Saturday, December 19, 2015

Deterioration of vitamin A in milk

Vitamin A is heat stable, therefore there is no loss of vitamin A when milk is pasteurized, evaporated or dried.

It is however, quite susceptible to oxidation especially in the presence of unsaturated fats under oxidizing conditions.

Light catalyzes oxidative deterioration of vitamin A in milk, which results in an off-flavor that has been describes as ‘haylike’, ‘strawlike’ and ‘raspberry’.

The reaction occurs frequently in lowfat milks and skim milk fortified with vitamin A.

Milk stores in green PET bottles experienced less lipid oxidation and vitamin A loss that milk stored in clear PET bottles or LDPE pouches and HDPE bottles. During the first week of storage, vitamin loss was lower in milk stored in green PET bottles than in milk stored in clear PET bottles and LDPE pouches.

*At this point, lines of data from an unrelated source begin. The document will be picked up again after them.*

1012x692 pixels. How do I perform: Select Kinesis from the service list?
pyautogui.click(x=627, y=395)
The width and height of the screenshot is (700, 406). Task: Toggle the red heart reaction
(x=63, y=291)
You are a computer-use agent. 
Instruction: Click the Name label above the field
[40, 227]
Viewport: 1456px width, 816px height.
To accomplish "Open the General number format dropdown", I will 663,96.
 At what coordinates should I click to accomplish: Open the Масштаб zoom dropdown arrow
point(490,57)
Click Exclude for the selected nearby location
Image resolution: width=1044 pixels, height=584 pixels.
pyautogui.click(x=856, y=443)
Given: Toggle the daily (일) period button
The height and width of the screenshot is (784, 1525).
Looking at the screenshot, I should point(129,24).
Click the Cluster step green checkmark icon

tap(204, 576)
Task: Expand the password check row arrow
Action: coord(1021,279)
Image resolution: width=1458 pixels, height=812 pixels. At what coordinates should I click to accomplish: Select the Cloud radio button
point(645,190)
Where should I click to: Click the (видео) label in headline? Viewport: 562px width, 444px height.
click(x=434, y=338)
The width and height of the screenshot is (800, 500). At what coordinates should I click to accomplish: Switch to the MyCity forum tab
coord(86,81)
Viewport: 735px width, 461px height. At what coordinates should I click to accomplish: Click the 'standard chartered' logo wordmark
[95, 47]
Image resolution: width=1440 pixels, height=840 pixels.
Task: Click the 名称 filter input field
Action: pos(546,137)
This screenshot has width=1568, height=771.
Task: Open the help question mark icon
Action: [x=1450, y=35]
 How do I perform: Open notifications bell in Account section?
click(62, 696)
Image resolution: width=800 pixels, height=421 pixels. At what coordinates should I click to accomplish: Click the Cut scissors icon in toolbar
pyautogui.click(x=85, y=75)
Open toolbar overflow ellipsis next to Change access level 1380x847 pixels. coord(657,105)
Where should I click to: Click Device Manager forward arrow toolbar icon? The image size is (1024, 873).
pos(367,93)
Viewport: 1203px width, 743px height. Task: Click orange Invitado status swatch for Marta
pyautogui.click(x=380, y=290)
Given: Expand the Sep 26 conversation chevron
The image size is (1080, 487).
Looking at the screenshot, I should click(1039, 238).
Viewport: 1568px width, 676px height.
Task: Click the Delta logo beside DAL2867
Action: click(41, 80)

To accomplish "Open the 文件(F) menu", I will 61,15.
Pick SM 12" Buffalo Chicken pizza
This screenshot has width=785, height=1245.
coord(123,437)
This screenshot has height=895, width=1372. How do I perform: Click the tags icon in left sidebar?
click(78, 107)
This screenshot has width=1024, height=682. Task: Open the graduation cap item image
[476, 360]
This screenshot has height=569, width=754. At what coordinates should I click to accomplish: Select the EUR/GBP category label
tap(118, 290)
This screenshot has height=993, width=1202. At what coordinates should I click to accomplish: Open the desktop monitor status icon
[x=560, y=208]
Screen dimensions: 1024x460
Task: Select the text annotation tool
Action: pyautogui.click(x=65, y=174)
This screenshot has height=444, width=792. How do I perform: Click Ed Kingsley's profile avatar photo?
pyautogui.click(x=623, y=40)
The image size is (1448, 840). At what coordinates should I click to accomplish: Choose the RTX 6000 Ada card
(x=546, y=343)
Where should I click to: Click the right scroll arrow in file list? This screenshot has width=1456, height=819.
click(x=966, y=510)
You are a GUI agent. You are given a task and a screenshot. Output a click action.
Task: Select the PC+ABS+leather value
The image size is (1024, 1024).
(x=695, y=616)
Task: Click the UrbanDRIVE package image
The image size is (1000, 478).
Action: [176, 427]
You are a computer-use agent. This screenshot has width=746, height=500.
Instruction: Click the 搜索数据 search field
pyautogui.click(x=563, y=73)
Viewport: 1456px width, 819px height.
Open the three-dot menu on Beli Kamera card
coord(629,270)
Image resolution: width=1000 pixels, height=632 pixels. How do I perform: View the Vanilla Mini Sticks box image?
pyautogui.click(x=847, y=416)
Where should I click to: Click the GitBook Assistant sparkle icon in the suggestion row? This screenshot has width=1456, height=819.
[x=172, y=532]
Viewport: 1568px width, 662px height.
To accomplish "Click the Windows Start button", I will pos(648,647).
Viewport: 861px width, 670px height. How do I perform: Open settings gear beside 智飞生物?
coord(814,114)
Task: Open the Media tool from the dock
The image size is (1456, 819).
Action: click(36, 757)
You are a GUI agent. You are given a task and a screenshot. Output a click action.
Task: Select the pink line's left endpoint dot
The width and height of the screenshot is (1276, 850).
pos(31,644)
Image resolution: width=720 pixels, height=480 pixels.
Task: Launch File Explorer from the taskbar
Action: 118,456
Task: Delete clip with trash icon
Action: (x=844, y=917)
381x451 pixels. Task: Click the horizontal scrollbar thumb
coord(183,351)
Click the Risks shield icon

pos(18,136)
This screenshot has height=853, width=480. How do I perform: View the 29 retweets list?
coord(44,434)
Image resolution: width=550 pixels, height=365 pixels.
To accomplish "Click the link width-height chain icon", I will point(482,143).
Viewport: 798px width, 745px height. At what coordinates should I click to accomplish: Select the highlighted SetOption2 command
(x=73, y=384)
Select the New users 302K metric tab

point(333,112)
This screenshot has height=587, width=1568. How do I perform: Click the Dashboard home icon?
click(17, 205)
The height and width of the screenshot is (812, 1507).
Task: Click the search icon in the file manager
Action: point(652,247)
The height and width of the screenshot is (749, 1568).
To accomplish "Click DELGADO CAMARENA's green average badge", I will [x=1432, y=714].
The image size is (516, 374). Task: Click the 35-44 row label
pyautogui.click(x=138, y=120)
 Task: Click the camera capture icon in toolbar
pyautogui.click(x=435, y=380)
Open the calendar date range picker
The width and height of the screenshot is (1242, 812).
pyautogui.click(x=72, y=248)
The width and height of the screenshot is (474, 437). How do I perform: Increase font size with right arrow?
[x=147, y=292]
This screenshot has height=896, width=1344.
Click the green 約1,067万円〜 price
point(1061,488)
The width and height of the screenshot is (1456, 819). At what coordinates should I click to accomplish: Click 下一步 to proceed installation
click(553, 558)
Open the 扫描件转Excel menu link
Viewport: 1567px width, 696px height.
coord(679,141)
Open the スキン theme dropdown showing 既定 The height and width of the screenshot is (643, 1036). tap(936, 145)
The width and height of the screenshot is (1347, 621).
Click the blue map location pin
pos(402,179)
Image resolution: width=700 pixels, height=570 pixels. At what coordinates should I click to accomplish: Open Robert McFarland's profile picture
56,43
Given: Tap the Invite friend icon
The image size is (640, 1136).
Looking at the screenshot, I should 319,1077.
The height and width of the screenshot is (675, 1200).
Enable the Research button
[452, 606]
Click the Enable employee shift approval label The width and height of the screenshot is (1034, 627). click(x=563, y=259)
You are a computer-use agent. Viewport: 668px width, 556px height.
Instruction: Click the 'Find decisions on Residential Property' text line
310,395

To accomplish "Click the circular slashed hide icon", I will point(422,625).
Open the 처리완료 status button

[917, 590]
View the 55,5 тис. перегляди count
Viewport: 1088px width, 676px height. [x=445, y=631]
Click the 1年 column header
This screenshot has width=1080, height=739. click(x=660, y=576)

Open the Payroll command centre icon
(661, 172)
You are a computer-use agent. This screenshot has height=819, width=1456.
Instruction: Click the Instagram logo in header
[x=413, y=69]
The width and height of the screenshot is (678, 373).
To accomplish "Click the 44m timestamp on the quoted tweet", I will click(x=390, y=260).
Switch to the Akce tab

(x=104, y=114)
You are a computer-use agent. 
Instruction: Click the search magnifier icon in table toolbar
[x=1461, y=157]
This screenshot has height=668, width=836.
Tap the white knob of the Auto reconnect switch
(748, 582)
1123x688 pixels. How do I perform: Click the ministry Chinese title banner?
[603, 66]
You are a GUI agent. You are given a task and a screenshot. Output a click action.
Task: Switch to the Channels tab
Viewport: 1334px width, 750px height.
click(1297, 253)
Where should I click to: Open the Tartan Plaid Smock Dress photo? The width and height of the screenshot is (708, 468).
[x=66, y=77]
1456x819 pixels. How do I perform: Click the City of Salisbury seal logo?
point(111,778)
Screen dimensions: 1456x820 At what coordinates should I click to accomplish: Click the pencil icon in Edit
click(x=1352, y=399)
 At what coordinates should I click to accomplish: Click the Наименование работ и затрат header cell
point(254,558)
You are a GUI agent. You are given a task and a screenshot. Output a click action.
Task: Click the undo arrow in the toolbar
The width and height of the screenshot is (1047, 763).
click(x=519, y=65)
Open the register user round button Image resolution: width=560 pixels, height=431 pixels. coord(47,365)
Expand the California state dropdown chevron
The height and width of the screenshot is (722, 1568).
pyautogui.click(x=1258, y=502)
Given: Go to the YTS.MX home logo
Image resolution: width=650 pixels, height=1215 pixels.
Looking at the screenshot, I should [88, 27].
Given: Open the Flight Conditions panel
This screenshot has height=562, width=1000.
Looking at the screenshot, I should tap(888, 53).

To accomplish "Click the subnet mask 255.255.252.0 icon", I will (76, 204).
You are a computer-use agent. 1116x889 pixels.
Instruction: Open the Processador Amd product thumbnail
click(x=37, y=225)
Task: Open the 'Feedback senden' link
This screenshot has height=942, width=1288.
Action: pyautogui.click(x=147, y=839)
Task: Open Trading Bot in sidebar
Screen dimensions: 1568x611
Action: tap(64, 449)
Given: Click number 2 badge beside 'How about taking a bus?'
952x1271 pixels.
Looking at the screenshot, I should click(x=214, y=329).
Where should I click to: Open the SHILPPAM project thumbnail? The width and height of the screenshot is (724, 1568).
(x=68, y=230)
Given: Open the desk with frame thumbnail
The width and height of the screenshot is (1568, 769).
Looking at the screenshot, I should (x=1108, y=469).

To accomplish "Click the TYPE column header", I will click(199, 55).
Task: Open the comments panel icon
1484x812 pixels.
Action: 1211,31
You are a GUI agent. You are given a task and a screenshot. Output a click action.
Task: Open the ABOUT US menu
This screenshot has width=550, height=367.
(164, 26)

It was reported that the off-flavor development was faster in skim and 2% milks fortified with an oil-based vitamin A than in an aqueous-based one, when each milk was exposed to the same intensity of fluorescent light.

Vitamin A also has been shown to be more stable in directly heated than is indirectly heated UHT milk, which is consistent with oxidation being partly responsible for loss of the vitamin.